(Task brief):
Each entry below is to be reproduced exactly, though any pictures it holds must be omitted.
====
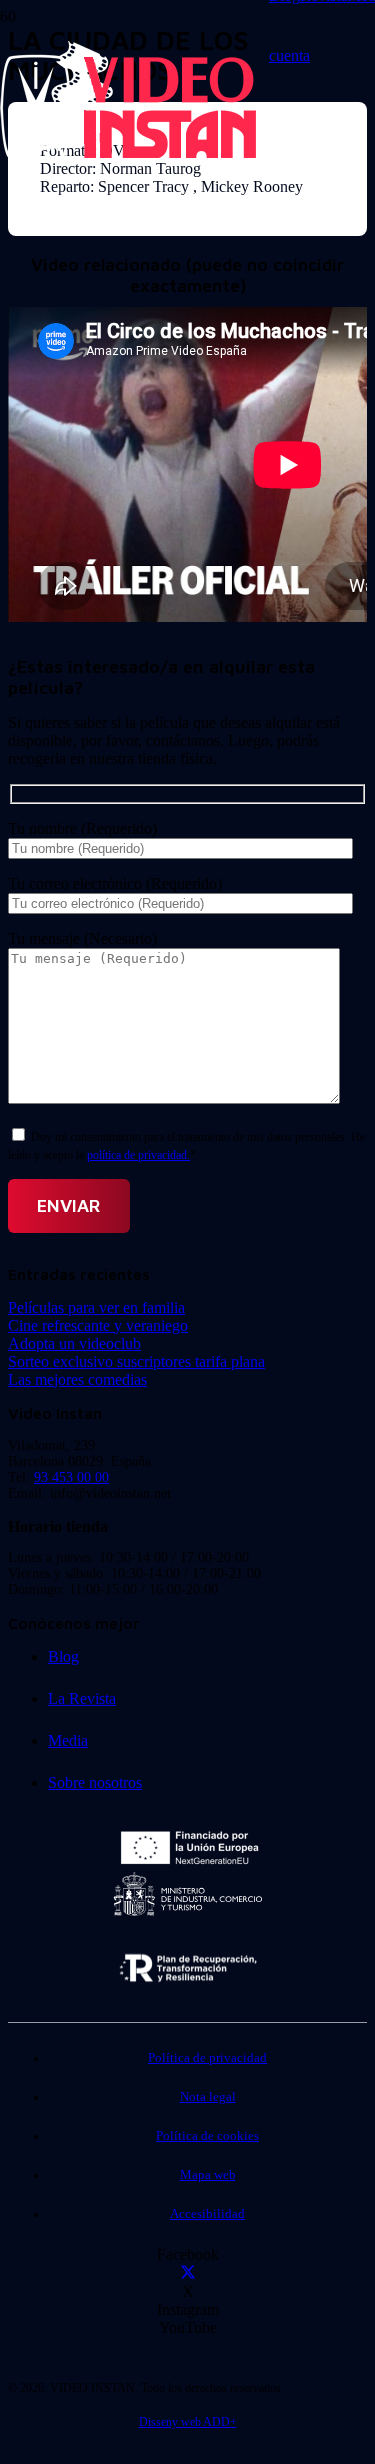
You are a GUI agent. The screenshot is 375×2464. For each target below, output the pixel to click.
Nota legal (208, 2097)
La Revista (82, 1698)
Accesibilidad (207, 2214)
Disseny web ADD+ (188, 2422)
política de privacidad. (138, 1155)
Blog (63, 1656)
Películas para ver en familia (96, 1307)
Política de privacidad (207, 2058)
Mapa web (208, 2175)
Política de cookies (207, 2136)
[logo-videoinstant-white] (128, 155)
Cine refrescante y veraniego (98, 1325)
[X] (188, 2273)
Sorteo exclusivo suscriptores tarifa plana (136, 1361)
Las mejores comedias (77, 1379)
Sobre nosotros (95, 1782)
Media (68, 1740)
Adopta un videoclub (74, 1343)
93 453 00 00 (71, 1477)
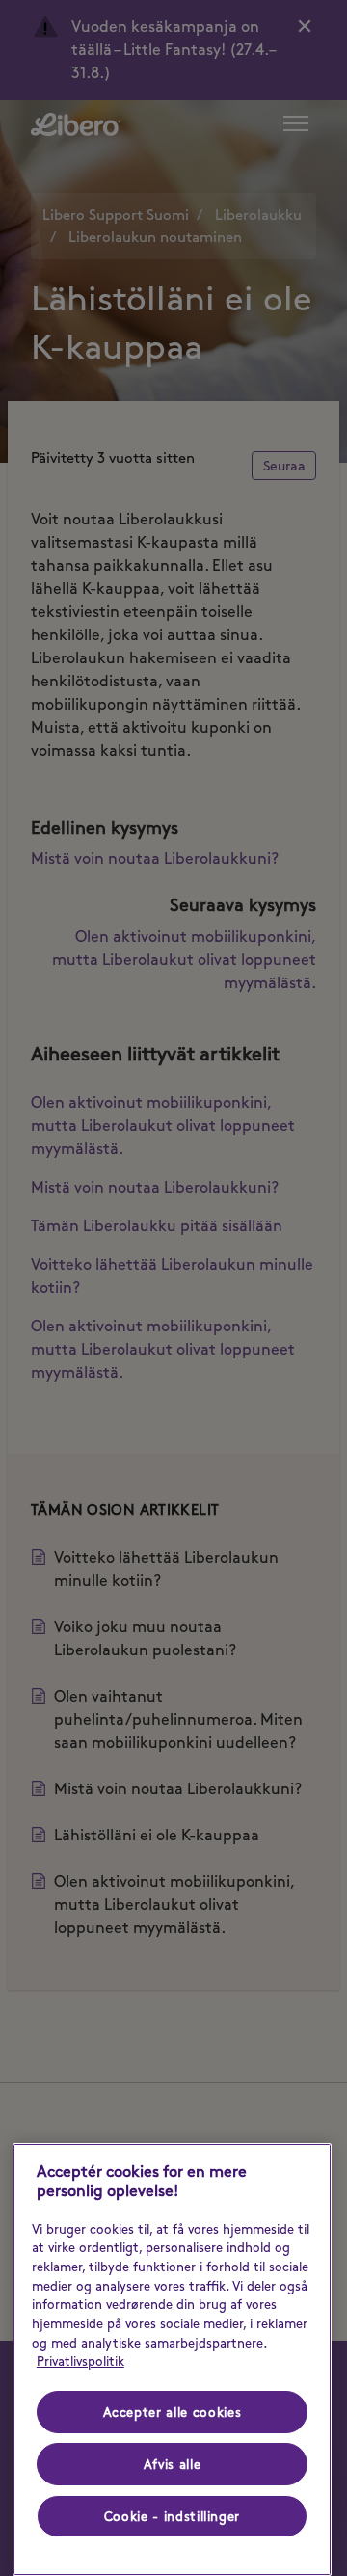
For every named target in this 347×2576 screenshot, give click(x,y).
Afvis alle (172, 2464)
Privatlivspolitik (80, 2361)
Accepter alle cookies (172, 2412)
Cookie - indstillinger (172, 2516)
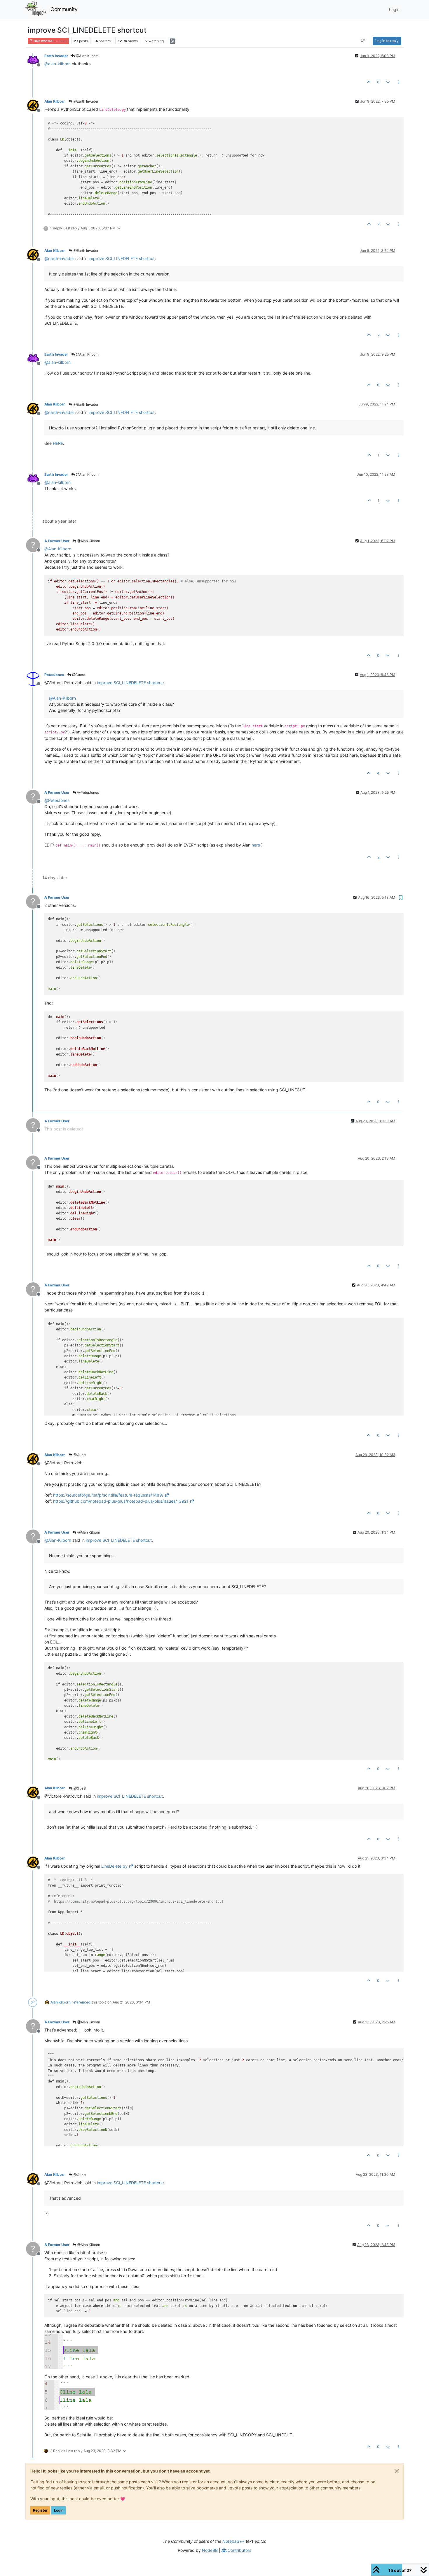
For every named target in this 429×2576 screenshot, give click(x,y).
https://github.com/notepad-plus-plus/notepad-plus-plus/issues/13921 (121, 1501)
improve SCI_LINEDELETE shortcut (122, 258)
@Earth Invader (85, 101)
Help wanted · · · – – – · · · (50, 41)
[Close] (396, 2471)
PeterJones (54, 674)
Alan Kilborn (55, 101)
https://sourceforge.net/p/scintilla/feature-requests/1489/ (108, 1494)
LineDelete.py (114, 1866)
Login (58, 2510)
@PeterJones (87, 792)
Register (40, 2510)
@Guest (78, 674)
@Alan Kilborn (87, 56)
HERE (58, 443)
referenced (81, 2002)
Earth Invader (56, 56)
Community (64, 9)
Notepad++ (233, 2541)
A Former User (56, 541)
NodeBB (210, 2550)
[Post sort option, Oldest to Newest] (363, 41)
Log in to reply (387, 40)
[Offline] (35, 59)
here (256, 844)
====
(Exercise result):
You are a GUI agent. The screenshot is 375×2464. For each target below, output the pixel to click.
Nota legal (208, 2097)
La Revista (82, 1698)
Accesibilidad (207, 2214)
Disseny web ADD+ (188, 2422)
política de privacidad. (138, 1155)
Blog (63, 1656)
Películas para ver en familia (96, 1307)
Política de privacidad (207, 2058)
Mapa web (208, 2175)
Política de cookies (207, 2136)
[logo-videoinstant-white] (128, 155)
Cine refrescante y veraniego (98, 1325)
[X] (188, 2273)
Sorteo exclusivo suscriptores tarifa plana (136, 1361)
Las mejores comedias (77, 1379)
Sobre nosotros (95, 1782)
Media (68, 1740)
Adopta un videoclub (74, 1343)
93 453 00 00 (71, 1477)
For every named target in this 347×2576 screenshot, give click(x,y).
Afvis alle (172, 2464)
Privatlivspolitik (80, 2361)
Accepter alle cookies (172, 2412)
Cookie - indstillinger (172, 2516)
For every named target in this 429×2576 screenshot, give click(x,y).
https://github.com/notepad-plus-plus/notepad-plus-plus/issues/13921 (121, 1501)
improve SCI_LINEDELETE shortcut (122, 258)
@Earth Invader (85, 101)
Help wanted · · · – – – · · · (50, 41)
[Close] (396, 2471)
PeterJones (54, 674)
Alan Kilborn (55, 101)
https://sourceforge.net/p/scintilla/feature-requests/1489/ (108, 1494)
LineDelete.py (114, 1866)
Login (58, 2510)
@PeterJones (87, 792)
Register (40, 2510)
@Guest (78, 674)
@Alan Kilborn (87, 56)
HERE (58, 443)
referenced (81, 2002)
Earth Invader (56, 56)
Community (64, 9)
Notepad++ (233, 2541)
A Former User (56, 541)
NodeBB (210, 2550)
[Post sort option, Oldest to Newest] (363, 41)
Log in to reply (387, 40)
[Offline] (35, 59)
here (256, 844)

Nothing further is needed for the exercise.